Freedom: True or False

Everybody talks about freedom.  What is it and who has it?   The present generation is unable to give a clear cogent definition, because in the postmodern world words are meaningless.  The word “freedom” has lost its meaning over the past couple of hundred years. It must have because I often hear people say, “I have my freedom.”  It sounds like they are not under restraint.  Freedom is sometimes associated with self-determination.  However, the average person probably takes the meaning of the word freedom in a general sense.   Then freedom is an individual right to do anything that does not harm or interfere with someone else.

The Puritan revolt in England during the 17th century significantly contributed to an increase in political thinking and political theory in the public sector.  Political theory captured the attention of philosophers like Thomas Hobbs and John Locke.  Hobbes was an advocate of a sovereign state.  Locke argued for a limited government.  Both of these philosophers find common ground in the American style of democracy.  However, like freedom, the definition of democracy has been distorted by the postmodern interpretation of language.  Furthermore, the American form of democracy being volatile as it is, has enslaved its constituents to public opinion as the measure for truth.  Freedom, like any other concept, is not measured by public opinion.  Any such idea is foreign to the Puritan mind and an enemy to the Puritan republic.  Americans would do well to study freedom from a Puritan perspective and particularly Puritan political philosophy.

Allan Bloom in his book, The Closing of the American Mind, reasons that “although every man in democracy thinks himself individually the equal  of every other man, this makes it difficult to resist the collectivity of equal men.”  This however is another danger in the American democratic system. Democracy (rule by the people) easily slips into egalitarianism (all people are equal and therefore deserve equal rights). The logical conclusion of egalitarianism as a worldview is that a man has the right to be a woman and a woman has the right to be a man.

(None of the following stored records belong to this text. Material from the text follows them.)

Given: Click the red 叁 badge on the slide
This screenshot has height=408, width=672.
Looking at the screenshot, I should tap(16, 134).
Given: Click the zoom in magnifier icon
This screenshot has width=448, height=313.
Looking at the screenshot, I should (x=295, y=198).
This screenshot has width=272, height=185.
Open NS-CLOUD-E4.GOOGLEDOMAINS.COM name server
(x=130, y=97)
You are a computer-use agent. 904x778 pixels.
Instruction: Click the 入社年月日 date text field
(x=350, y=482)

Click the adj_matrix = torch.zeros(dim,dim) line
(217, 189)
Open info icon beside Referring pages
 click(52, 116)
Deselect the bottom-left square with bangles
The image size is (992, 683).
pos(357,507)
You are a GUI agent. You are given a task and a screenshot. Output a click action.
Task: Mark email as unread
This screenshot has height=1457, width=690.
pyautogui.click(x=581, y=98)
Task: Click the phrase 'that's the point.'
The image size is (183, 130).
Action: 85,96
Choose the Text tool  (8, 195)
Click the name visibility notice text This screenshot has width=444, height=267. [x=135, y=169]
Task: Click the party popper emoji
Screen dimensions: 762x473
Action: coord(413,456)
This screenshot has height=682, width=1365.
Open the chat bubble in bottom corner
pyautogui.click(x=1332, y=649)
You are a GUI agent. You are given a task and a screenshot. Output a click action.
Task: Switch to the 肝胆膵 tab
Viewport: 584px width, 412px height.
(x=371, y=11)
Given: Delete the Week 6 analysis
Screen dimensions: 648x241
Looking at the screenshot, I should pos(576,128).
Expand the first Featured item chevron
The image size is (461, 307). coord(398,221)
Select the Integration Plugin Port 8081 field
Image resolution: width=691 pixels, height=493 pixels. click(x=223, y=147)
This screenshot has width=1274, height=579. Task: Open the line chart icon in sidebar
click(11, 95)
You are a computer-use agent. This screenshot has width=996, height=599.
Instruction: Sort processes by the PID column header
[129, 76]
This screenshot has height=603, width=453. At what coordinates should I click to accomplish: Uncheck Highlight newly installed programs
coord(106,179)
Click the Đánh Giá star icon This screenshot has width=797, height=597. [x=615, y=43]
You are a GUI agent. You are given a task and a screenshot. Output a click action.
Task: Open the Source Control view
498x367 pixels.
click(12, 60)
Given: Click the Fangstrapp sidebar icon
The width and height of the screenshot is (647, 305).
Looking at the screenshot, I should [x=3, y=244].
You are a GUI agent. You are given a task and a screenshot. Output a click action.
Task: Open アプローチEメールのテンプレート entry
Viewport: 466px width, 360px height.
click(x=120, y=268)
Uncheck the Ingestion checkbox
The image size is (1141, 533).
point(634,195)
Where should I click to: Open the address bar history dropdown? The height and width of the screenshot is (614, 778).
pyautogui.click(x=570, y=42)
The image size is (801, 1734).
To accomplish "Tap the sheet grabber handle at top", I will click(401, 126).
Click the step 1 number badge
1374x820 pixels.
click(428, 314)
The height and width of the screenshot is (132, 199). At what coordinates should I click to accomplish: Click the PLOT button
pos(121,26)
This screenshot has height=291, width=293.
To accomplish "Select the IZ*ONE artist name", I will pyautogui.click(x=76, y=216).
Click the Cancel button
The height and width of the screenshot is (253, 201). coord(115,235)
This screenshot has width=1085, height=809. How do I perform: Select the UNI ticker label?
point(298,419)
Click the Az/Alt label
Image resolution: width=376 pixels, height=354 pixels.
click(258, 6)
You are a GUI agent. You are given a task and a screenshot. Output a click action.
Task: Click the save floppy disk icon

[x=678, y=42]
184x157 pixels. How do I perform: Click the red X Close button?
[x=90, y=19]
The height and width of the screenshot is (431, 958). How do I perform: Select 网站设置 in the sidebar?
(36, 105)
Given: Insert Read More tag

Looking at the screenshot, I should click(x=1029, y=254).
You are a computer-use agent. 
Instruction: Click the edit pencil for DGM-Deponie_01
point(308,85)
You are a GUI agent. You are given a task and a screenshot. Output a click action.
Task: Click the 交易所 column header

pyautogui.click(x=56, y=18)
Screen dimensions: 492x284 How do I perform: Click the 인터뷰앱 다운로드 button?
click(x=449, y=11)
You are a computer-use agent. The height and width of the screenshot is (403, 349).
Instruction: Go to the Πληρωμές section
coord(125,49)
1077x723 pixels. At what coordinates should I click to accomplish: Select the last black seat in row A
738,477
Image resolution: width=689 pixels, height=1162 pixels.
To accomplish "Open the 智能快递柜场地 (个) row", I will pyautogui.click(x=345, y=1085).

The result of two centuries of American democratic federalism has produced the statism (the state is the god of its people) of our present day.  Statism is the world and life view which gives the state all sovereignty and authority over its “collective equals.”  Webster defines it as “the principle of policy of concentrating extensive economic, political, and related controls in the state at the cost of individual liberty.”  The state then becomes the savior of those collective equals.  Individual freedom is then ultimately destroyed.  The democracy (demo = people; arche = rule, thus mob rule) did not stand against the infectious, monstrous federalism that eventually consumed individual freedom.

Do we have freedom?

In most places we don’t have the freedom to build a home until we obtain a permit from the government.  You do have the freedom to obtain a permit, if the home meets the conditions established by the government.  You do not have the freedom to keep your (?) house, unless you pay the government the taxes they may require.

We do not have the freedom to drive a car, unless we obtain a license from the government.

We do not have the freedom to decide how to spend our income on benevolences, because the government takes the money from us and distributes it to an unknown welfare roll.

We do not have the freedom to act responsibly and buckle up a seat belt in the car because the government has taken that freedom from us.

The list is almost endless.  We are slaves of the state and must live our lives according to the hodgepodge of laws and regulations established by the democracy and enforced by an ever swelling bureaucratic system.

The road you decide to travel (democracy, statism, egalitarianism) will have consequences that will affect your freedom.